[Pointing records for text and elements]
---

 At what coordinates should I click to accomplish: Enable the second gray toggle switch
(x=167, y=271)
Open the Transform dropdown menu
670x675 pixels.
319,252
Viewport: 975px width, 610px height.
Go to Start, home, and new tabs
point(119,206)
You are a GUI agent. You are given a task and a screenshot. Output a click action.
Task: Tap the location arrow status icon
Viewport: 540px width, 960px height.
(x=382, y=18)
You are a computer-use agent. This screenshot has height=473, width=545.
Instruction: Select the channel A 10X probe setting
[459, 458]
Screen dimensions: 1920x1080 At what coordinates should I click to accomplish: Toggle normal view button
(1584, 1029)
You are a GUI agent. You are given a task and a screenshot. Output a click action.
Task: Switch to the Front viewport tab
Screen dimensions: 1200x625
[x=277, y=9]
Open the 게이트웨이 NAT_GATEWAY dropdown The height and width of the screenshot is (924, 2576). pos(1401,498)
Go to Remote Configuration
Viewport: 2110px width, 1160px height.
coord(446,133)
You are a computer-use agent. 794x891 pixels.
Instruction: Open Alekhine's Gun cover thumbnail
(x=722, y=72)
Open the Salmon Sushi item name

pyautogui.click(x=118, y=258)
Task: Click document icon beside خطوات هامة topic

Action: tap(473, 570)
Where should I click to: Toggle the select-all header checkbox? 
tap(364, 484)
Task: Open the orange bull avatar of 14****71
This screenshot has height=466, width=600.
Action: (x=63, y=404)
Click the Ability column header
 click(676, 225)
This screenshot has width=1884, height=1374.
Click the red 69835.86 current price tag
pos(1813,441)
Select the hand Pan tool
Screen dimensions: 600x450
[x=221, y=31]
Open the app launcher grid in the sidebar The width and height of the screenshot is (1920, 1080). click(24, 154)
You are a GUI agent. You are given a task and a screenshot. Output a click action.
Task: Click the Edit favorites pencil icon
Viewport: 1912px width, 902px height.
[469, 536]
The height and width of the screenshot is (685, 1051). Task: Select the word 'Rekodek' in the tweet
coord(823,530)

---

__Request__
Turn the part of the records that opens with the line containing "You are a computer-use agent. 794x891 pixels." and closes with the line containing "tap(364, 484)" into a numbered list, leaving out blank lines.

__Problem solution__
1. You are a computer-use agent. 794x891 pixels.
2. Instruction: Open Alekhine's Gun cover thumbnail
3. (x=722, y=72)
4. Open the Salmon Sushi item name
5. pyautogui.click(x=118, y=258)
6. Task: Click document icon beside خطوات هامة topic
7. Action: tap(473, 570)
8. Where should I click to: Toggle the select-all header checkbox? 
9. tap(364, 484)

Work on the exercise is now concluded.